• Tarefa breve:
Você pode continuar o texto sobre os programas de metas das prefeituras paulistas a partir do ponto em que ele termina?

• Trecho do texto:

------------------------------------------------------------

O estudo dos pesquisadores da FCHS-Unesp de Franca abrange os programas de metas adotados pelos prefeitos de dez cidades paulistas na gestão 2013-2016. Além da capital, estão incluídos os municípios de Bragança Paulista, Campinas, Holambra, Jaboticabal, Jundiaí, Louveira, Mirassol, São Carlos e São José do Rio Preto.

A pesquisa teve quatro perguntas orientadoras:

  • as normas foram formalmente cumpridas?
  • os objetivos foram materialmente atingidos?
  • o que explica os diferentes graus de efetividade?
  • quais alterações em seu desenho jurídico-institucional poderiam contribuir para a melhoria dos resultados?

O trabalho envolveu a análise de 149 documentos (leis orgânicas, programas de governo, programas de metas, relatórios de execução de metas, leis orçamentárias e outros) e 27 entrevistas semiestruturadas com gestores, vereadores, representantes da sociedade civil e jornalistas das dez cidades.

A pesquisa tem como referencial teóricos os trabalhos de vários sociólogos e cientistas políticos, entre os quais Boaventura de Sousa Santos, Carole Pateman, Crawford Brough Macpherson, Leonardo Avritzer e Roberto Mangageira Unger. Vale-se também da Teoria do Estado e de quatro conceitos da democracia participativa: inclusão, deliberação, diversidade institucional e pedagogia democrática.

Panorama

O seminário contou com a participação de uma responsável pela elaboração de um programa de metas para São Paulo, a economista Leda Paulani, da Faculdade de Economia Administração e Contabilidade (FEA) da USP e ex-secretária de Planejamento na gestão Haddad.

Ela lembrou sua primeira passagem pela administração municipal, quando participou da elaboração do orçamento participativo na gestão Marta Suplicy (2001-2004). Na época, ela e Haddad assessoram o então secretário de Finanças, João Sayad.

Murilo Gaspardo, José Veríssimo e Américo Sampaio - 22/5/2017
Mesa 2 - A partir da esq.: Murilo Gaspardo, da FCHS-Unesp de Franca; José Veríssimo, do NUPPs-USP, e Américo Sampaio, da RNSP

Leda disse que naquela período começou a percebe que “as demandas da população estavam muito mais relacionadas com iniciativas que o Executivo poderia tomar num plano mais largo que o plano do orçamento anual, que nem tudo era possível incluir num orçamento participativo, que precisaria haver algum planejamento participativo ou algo assim”.

Ao assumir a secretaria de Planejamento da cidade em 2013, ela achou ótimo haver o programa de metas, pois "teria um instrumento para fazer o planejamento participativo.”

O programa está no plano da democracia direta, em sua opinião. “Apesar de não estar escrito na emenda que a população pode participar, propor mudanças, pensei: 'Não vou para as subprefeituras apresentar o programa, escutar todo mundo e no final fazer o que eu já tinha pensado fazer'”.

------------------------------------------------------------

• Material fornecido:
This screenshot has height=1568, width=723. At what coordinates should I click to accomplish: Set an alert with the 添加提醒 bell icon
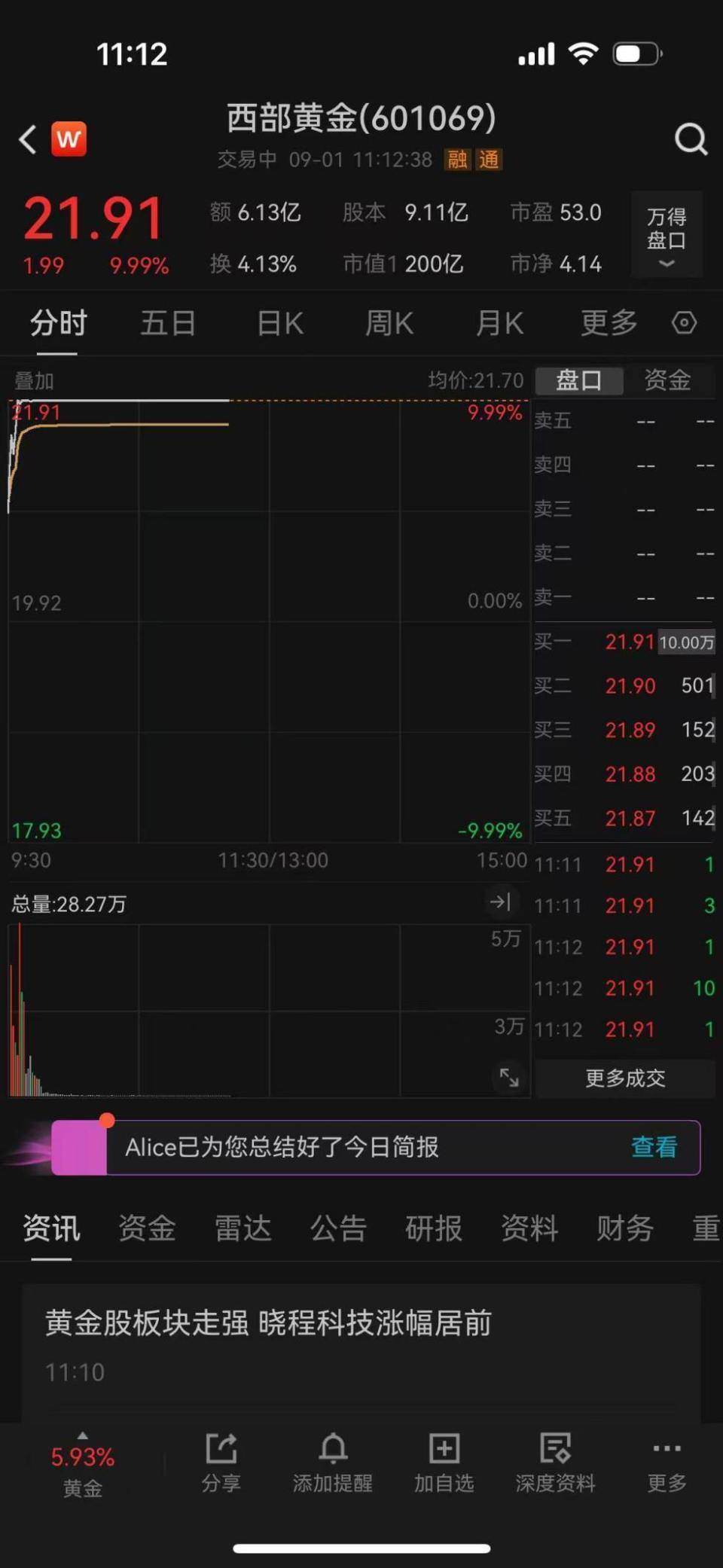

------------------------------------------------------------

• Resposta:
O caminho foi sugerir ao prefeito e ao secretário de Governo que o programa fosse apresentado, as contribuições da população fossem digeridas e depois o programa fosse refeito. "Tínhamos que dar encaminhamento efetivo às sugestões e reclamações da população.”

"Acho que a gestão Haddad inovou em relação ao programa de metas, pois estabeleceu esse padrão de recebimento de contribuições da população."

Os três eixos temáticos para a elaboração do programa em 2013 foram, segundo Leda:

  • o compromisso com os direitos sociais e civis;
  • crescimento econômico sustentável com redução das desigualdades;
  • gestão descentralizada, participativa e transparente.

"Os três eixos foram organicamente relacionados com articulações territoriais, que envolviam, por exemplo, recuperação do centro, fortalecimento dos equipamentos locais, centralidades locais, tratamento diferenciado da periferia, tratamento diferenciado das bordas da cidade (o que inclui questões de recursos naturais e dos indígenas)."

Avaliação

Galardo disse que "seria possível até chamar o programa de metas de 'instituto de pseudoparticipação', pois as audiências públicas não têm poder decisório”. Perguntou aos expositores se seria possível avançar em termos de transferir poder decisório para a população em vez dela apenas apresentar sugestões nas audiências públicas..

Se está havendo êxito ou não na iniciativa, "é uma segunda pergunta", segundo Abrahão. "Estamos trabalhando para isso. Temos de avançar na democracia participativa, descobrir os caminhos. Mas nesse momento, são degraus que vamos subindo. O fundamental é gerar uma nova relação de confiança entre políticos e cidadãos."

Murilo Gaspardo, Vinícius Russo e Zuleica Goulart - 22/5/2017
Mesa 3 - A partir da esq.: Murilo Gaspardo, da FCHS-Unesp de Franca; Vinícius Russo, desenvolvedor de software; e Zuleica Goulart, da PCS

Para Leda, apesar de o processo de participação dos munícipes na formatação do programa de metas não ter poder decisório, "se o prefeito for de fato comprometido com o planejamento e participação pública, ele pode dar poder de decisão ao programa".

Ao detalhar algumas das constatações da pesquisa, Gaspardo disse que até 2012 havia 18 municípios paulistas com emendas aprovadas, mas quatro prefeitos ingressaram com ações diretas de inconstitucionalidade (ADI) no Tribunal de Justiça do Estado de São Paulo e todas foram consideradas procedentes.

"O argumento foi de que a emenda cria uma vinculação nova para o prefeito, violando a tripartição dos Poderes, e só poderia ser apresentada pelo próprio prefeito, não pelos vereadores. Assim, se um prefeito não quiser cumprir o estabelecido pela emenda, ajuíza uma ADI e fim de jogo.”

“Haverá uma alternativa para isso se for aprovada a PEC que estabelece a obrigatoriedade de apresentação de programa de metas nos três níveis da Federação em todo o Brasil.”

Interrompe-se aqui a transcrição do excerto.